Marc Guillemot (Safran) à la vacation de 11h : « J’ai profité de la molle pour essayer de réparer mes soucis de voile en haut du mât. Ça s’est soldé par un échec, la houle m’a fait valdinguer, c’était vraiment dangereux. J’ai surestimé mes capacités à bricoler avec la houle résiduelle, je pensais m’en affranchir. Il faudra que je recommence dans des conditions différentes. La nuit qui a suivi le départ de la frégate australienne, j’ai écrasé. Je pensais avoir bien redémarré, mais maintenant je m’aperçois que je n’avais pas vraiment récupéré du temps passé auprès de Yann. Un arrêt casse vraiment le rythme du corps et du coup il y a plein de fonctions qui ont fini par se mettre en ” mode vacances “. J’ai vraiment l’impression d’avoir de la fatigue à récupérer alors que ce n’était pas le cas il y a quelques jours. Il faut que je reprenne le dessus et que je fasse attention. Toutes ces angoisses accumulées pendant plusieurs jours, ça va profondément au fond du cœur. Il faut évacuer et j’étais un peu prétentieux en pensant que tout ça était derrière moi. J’ai envie de passer à l’attaque, mais il faut laisser du temps au temps. »

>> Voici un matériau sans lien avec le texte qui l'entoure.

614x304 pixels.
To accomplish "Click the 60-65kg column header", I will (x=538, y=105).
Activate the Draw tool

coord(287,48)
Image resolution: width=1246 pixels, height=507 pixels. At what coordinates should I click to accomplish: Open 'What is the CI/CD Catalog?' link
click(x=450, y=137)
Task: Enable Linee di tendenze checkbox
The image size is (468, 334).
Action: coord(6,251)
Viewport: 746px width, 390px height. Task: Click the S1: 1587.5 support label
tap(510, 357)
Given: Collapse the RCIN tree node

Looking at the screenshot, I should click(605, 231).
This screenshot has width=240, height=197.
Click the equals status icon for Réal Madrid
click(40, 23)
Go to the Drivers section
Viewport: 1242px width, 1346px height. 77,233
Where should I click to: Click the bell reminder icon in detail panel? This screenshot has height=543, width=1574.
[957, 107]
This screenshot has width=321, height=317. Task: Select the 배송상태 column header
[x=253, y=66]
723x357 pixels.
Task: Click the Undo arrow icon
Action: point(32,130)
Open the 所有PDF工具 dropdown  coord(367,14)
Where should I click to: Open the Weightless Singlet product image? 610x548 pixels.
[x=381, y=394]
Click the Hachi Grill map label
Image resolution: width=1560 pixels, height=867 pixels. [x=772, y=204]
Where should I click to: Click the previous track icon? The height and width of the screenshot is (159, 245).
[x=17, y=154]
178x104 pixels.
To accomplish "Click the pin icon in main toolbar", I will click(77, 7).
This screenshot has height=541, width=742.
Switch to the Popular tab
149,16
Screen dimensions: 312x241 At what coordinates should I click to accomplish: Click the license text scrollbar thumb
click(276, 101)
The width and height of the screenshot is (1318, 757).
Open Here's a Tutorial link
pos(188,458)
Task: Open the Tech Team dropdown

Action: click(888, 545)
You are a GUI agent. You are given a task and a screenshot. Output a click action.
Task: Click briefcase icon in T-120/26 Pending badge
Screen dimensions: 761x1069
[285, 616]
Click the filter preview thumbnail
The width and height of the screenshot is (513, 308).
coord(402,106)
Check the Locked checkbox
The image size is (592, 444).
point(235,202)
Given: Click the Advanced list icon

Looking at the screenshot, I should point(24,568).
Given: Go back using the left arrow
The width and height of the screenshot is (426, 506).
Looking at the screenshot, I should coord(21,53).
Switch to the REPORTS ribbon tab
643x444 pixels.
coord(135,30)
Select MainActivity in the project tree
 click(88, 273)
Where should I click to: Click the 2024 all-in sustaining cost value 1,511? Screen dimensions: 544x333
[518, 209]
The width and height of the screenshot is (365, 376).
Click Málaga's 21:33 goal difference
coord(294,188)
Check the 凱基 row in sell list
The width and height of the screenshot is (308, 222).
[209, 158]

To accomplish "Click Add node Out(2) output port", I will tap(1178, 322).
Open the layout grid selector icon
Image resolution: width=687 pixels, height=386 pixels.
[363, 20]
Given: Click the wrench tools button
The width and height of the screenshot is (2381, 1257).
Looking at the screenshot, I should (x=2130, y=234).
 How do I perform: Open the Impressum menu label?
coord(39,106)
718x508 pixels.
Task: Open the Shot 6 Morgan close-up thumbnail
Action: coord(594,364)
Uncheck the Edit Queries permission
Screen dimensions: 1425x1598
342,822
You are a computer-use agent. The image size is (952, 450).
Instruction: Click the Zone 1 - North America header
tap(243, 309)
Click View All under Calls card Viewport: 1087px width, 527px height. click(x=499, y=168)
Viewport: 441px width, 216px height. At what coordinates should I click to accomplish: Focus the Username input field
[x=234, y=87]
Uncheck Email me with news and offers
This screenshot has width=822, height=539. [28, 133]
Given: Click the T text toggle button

Dee Caffari (Aviva) par mail : « Une journée calme et reposante alors qu’on reçoit les news du sauvetage de Yann, que Mike (Golding) a été réapprovisionné en gas-oil et que Dominique (Wavre) et Loïck (Peyron) ont eu un rendez-vous en mer. Les premiers avancent dans le Pacifique à des vitesses formidables et aujourd’hui, j’ai pu faire un check-up complet d’Aviva, ce qui rend la vie plus facile avec cette météo plus clémente. Une discussion avec mon chef de projet nous a rassurés tous les deux sur l’état du bateau et savoir que j’approche de la moitié de la course nous permet d’évaluer l’utilisation du gas-oil et d’ajuster en fonction pour que j’en aie assez jusqu’à la fin. Je viens de passer le deuxième des trois grands caps aujourd’hui. Il n’en reste plus qu’un… »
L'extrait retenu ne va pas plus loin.